Among the records below, find the line that has "Click FIX THIS for Ingredient list"; from there, give the lines again exactly, and stop after the line that has "Given: Navigate to page 9".
[Data listing]
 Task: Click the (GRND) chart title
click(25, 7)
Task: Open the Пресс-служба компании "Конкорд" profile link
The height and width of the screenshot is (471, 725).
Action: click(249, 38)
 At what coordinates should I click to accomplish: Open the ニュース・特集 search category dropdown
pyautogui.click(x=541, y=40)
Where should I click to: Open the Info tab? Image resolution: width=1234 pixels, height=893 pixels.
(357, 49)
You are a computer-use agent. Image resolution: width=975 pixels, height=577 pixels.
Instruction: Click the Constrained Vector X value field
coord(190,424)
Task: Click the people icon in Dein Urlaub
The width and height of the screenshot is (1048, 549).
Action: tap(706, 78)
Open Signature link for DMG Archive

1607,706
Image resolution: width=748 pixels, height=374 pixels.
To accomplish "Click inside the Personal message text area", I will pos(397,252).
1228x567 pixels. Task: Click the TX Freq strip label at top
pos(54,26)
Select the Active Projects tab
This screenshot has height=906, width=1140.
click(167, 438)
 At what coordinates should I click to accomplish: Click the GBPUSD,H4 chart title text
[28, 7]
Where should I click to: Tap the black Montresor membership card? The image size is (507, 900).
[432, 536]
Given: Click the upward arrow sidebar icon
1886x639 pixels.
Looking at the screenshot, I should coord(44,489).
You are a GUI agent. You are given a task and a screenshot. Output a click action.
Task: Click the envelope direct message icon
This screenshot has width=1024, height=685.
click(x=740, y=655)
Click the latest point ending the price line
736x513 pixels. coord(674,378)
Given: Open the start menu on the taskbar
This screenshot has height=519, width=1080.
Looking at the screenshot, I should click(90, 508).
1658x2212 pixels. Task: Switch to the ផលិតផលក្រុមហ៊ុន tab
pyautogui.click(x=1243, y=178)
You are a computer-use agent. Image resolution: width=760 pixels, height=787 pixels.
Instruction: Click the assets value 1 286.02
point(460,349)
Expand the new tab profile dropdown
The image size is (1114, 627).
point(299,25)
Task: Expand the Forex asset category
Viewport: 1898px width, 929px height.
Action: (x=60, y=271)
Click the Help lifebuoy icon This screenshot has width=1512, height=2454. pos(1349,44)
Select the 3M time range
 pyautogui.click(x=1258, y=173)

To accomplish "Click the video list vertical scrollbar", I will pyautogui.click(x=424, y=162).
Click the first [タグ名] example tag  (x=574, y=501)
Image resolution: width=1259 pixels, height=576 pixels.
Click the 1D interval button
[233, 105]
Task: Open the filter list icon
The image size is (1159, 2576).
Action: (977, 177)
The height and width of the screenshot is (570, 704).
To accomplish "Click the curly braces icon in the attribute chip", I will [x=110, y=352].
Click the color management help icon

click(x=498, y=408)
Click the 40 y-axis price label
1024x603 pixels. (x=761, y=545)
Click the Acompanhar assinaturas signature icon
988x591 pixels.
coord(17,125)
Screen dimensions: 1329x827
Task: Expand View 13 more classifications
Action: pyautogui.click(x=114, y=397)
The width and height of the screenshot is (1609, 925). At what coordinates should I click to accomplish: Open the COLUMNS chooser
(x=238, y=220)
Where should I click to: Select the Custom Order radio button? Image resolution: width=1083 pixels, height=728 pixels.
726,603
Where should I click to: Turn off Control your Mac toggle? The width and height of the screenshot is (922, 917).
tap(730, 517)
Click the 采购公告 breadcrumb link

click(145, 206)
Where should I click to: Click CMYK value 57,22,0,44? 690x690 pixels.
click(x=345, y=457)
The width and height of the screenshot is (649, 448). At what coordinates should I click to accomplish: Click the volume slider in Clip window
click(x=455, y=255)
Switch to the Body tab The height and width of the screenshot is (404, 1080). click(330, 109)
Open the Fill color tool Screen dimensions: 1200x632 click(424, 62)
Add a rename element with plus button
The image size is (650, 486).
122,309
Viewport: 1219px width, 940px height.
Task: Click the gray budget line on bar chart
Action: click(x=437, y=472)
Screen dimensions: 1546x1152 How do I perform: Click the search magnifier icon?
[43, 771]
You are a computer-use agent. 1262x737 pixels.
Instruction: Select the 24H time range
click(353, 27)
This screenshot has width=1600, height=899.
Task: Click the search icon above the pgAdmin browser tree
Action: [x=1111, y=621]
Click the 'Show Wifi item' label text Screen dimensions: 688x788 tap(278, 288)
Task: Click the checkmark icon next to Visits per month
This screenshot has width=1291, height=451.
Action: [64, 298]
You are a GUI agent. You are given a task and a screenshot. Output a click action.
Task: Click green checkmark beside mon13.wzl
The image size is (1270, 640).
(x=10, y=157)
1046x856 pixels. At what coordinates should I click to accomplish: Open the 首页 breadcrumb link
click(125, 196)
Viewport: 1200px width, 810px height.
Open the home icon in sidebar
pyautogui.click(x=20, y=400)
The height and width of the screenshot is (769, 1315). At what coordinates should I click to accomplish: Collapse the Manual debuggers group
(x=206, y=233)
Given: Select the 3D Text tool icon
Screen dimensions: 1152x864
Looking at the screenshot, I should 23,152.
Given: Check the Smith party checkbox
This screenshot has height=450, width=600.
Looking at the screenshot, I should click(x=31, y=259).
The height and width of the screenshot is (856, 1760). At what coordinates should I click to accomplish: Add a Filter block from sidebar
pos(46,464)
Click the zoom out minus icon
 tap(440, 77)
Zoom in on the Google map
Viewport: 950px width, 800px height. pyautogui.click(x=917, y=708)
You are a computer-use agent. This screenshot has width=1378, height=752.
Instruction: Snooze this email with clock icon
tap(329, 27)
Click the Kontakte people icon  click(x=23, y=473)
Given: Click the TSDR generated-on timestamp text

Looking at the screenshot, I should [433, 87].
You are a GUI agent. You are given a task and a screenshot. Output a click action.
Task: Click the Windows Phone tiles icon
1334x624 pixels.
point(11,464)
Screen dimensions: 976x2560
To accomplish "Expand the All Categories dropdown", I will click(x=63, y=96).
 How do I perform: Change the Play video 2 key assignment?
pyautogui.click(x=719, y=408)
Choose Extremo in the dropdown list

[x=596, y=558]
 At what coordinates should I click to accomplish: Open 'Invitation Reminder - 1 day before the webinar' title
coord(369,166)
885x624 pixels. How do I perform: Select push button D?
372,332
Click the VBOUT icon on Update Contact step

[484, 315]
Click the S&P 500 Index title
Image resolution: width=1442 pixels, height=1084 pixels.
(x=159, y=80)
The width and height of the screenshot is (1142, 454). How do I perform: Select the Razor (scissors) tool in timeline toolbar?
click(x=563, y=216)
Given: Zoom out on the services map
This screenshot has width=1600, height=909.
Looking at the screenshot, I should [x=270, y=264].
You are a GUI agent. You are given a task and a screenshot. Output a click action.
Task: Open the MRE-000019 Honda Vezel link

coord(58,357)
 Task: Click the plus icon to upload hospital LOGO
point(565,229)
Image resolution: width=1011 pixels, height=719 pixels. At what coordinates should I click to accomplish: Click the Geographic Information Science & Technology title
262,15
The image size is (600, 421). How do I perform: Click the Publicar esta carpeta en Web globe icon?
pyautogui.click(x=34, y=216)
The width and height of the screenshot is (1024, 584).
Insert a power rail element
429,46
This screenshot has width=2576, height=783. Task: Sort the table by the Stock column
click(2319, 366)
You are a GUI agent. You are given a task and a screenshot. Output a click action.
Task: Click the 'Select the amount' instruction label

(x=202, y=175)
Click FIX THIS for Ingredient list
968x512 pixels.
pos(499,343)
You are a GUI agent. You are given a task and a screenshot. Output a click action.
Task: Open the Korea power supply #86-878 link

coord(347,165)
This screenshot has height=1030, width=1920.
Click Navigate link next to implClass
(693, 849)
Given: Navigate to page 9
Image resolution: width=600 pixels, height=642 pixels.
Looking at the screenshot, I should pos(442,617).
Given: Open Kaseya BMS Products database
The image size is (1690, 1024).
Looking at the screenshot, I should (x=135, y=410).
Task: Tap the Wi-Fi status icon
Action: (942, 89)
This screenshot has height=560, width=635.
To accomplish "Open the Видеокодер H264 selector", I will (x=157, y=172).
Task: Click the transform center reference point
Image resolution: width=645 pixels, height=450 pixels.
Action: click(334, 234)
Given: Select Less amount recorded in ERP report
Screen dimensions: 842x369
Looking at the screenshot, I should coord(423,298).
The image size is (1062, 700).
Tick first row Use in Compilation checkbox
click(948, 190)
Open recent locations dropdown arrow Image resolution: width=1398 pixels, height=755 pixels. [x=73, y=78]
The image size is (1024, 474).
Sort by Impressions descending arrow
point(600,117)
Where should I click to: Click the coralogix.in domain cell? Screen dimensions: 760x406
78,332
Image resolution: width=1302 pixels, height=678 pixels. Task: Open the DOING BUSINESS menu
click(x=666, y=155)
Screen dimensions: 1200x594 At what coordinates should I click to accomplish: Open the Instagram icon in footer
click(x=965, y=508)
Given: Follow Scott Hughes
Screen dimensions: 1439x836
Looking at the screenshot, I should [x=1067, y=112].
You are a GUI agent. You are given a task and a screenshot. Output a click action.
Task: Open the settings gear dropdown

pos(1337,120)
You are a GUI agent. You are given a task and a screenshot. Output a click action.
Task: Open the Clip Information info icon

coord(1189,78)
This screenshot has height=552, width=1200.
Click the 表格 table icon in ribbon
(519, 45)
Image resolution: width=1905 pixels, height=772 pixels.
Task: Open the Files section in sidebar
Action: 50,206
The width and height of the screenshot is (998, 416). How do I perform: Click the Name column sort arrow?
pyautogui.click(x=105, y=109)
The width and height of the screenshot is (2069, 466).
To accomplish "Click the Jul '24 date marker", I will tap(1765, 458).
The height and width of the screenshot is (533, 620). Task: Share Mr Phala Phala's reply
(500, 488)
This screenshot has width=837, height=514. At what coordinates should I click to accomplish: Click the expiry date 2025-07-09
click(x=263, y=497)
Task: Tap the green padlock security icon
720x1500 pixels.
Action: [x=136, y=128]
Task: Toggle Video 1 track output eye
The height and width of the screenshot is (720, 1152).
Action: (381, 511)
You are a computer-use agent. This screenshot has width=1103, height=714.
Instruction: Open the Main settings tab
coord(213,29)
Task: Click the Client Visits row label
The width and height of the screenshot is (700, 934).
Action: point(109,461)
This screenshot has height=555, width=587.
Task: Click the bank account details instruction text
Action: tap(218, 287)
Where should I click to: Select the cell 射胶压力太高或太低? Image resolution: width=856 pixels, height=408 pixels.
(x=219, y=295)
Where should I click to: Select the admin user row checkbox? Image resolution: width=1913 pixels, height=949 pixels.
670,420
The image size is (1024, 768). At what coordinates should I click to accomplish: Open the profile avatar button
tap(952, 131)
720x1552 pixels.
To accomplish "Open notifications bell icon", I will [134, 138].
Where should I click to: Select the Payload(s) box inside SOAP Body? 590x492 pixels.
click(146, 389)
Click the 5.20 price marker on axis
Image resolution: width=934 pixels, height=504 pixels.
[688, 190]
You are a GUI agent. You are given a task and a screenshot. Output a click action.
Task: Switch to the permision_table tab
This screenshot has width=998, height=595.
[/Data listing]
Expected answer:
Click FIX THIS for Ingredient list
968x512 pixels.
pos(499,343)
You are a GUI agent. You are given a task and a screenshot. Output a click action.
Task: Open the Korea power supply #86-878 link

coord(347,165)
This screenshot has height=1030, width=1920.
Click Navigate link next to implClass
(693, 849)
Given: Navigate to page 9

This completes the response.